The Sydney house market continues to power ahead – recording an astonishing 7.58% growth in the quarter ending July, pushing the median value over the million dollar mark. The Sydney median house price now sits at $1,017,500.

To highlight the magnitude of growth in the Sydney house market, Graph 1 compares the quarterly growth of Sydney house values with the average growth of all other capital city house markets.

Graph 1: July Quarter Capital Growth – Houses

OTH Graph 1

Table 1 presents the market performance summary for July.

Table 1: Market Performance

OTH Graph 2

After Sydney, the Melbourne house market recorded the best rates of growth for the year ending July (9.07%) and the quarter ending July (3.10%). The median house value now sits at $683,000.

Brisbane houses performed steadily over the last year, however performance in the unit market was down due to an overhang of stock. The commencement of the Queens Wharf development in the heart of the Brisbane CBD (a complex which will include 2,000 new apartments) is likely to place further downward pressure on the growth of Brisbane units.

The worst performing areas in the year to July were once again the resource states. Darwin units and Perth houses suffered the biggest value reductions, dropping by 6.41% and 4.34% respectively.

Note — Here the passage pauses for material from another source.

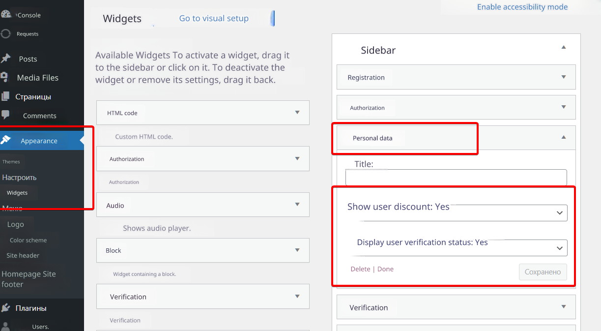Expand the Registration sidebar widget
The height and width of the screenshot is (331, 601).
tap(563, 77)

A Note on the Resource Markets

A number of commodity prices have tumbled in the last year. The iron ore price averaged just AUD $69 per dry metric tonne over the month of July, which is a 13.88% reduction from the previous month.

Australian Thermal Coal remained steady over the last month, averaging AUD $85.75 per pound. However, this is a significant reduction from the peak price in 2008 when coal averaged over AUD $200.

World Bank data shows that resources boomed in the early 2000’s, following a long period of low valuation between the 1970’s and the 1990’s. While it appears that commodities are in a correction period, values have not fallen so drastically that prices are below what they were a decade ago.

In response to the decline in commodity prices, many suppliers, including BHP Billiton and Rio Tinto, chose to increase efficiency and cost cutting as opposed to reducing supply. This is likely due to larger producers taking advantage of the fall in commodity values to pressure smaller suppliers out of the market.

In line with cost cutting, thousands of mining positions have been terminated across South Australia, the Northern Territory and Western Australia. This, coupled with the completion of mining construction projects, is exacerbating economic downturn in the resource states.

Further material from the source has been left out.